ソクラテスが対話の最初に自分は「知らない」と宣言し、対話編の最後で結局はその不知を確認するだけになっているとしても、ソクラテスは不知の自覚にとどまりつづけているのではなく(不知の知覚そのものの維持が難しい、と納富氏)、絶えざる探求を続けてはじめて、自己と知との関わりが真に見極められるのだ、とこの論考は核心部分で述べています。

ソクラテスによる「知らない」という表明は、探求初期に必要な浄化の下準備などではなく、探求の全体をつうじて最後まで基礎となる決定的な自覚であり、それのみが真に知への関わりを可能にする条件だと言えるはずである」(p.413)

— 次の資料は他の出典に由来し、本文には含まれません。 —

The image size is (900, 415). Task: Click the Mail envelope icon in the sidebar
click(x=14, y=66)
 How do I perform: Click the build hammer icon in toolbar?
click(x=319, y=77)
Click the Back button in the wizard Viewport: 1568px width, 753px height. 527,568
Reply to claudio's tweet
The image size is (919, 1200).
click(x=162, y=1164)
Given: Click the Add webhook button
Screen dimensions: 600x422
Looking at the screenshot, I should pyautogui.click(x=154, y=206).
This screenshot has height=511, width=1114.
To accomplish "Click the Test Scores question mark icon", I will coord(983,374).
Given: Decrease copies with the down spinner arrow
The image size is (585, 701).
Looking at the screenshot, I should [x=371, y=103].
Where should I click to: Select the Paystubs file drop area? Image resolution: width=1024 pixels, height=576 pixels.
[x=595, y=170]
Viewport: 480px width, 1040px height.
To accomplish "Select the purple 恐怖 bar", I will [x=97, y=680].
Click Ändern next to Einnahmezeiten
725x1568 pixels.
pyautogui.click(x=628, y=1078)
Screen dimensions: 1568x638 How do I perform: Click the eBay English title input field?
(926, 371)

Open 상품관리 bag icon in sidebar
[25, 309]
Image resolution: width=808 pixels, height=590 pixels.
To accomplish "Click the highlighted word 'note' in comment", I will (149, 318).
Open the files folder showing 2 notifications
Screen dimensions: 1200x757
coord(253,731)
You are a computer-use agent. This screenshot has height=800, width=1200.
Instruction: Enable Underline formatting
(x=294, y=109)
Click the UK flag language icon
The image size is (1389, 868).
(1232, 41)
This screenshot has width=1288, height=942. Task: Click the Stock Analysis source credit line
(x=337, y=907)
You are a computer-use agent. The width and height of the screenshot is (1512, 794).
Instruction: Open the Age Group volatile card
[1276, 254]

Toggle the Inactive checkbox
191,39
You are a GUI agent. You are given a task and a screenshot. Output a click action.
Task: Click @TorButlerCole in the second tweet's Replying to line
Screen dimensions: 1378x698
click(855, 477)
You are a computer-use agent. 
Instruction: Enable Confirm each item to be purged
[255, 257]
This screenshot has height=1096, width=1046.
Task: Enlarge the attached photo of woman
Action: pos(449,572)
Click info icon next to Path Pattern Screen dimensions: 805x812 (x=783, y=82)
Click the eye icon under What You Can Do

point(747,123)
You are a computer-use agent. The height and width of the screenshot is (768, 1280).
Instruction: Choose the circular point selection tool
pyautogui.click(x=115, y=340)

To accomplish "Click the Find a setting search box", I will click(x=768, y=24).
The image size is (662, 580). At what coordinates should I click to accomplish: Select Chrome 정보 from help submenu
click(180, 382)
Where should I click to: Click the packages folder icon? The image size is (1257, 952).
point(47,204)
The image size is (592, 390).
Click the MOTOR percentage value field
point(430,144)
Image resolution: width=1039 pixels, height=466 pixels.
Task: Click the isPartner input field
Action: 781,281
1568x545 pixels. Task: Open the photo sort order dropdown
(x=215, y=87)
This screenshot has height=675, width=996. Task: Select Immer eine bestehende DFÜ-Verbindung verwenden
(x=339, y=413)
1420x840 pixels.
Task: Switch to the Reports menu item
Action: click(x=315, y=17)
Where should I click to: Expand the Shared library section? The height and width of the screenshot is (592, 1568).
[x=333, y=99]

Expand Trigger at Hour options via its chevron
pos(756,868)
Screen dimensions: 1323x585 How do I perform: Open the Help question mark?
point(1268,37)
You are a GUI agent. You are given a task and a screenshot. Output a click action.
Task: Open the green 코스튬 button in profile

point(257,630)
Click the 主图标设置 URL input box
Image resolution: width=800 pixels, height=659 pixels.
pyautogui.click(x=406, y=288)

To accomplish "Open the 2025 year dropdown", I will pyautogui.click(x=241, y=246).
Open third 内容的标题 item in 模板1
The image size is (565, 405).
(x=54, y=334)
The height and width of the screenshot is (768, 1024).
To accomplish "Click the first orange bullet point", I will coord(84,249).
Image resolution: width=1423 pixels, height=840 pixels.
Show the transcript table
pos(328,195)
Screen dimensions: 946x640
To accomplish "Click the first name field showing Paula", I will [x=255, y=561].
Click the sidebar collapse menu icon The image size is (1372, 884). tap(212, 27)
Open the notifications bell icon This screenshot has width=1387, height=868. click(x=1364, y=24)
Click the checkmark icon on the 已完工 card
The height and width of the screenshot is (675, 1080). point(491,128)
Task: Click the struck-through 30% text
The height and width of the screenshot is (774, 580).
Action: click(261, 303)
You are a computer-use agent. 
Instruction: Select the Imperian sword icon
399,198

とはいえ、一つ疑問なのは、ではソクラテスは弟子たち(というか、集まってくる若者たち)に、そのような過酷ともいえる探求を奨励していたのかという点です。どうもそうとは思えないふしがあります。上に示したように、弟子たちへのソクラテスの接し方は「助産婦的」なものだったとされるわけですが、そのことと不知の自覚はどう関連するのでしょうか。もちろん、思い込みによる「知の確信」を戒めていただろうことは十分考えられますが、それ以上に踏み込んだ不知の自覚への手ほどきはありえたのか云々。このあたりが、あまりクリアに見えてこないようにも思われます。プラトンとクセノフォンのソクラテス像の違いもあり、このような単純そうに見える問いでも、探求・考察の途はそう簡単ではなさそうです。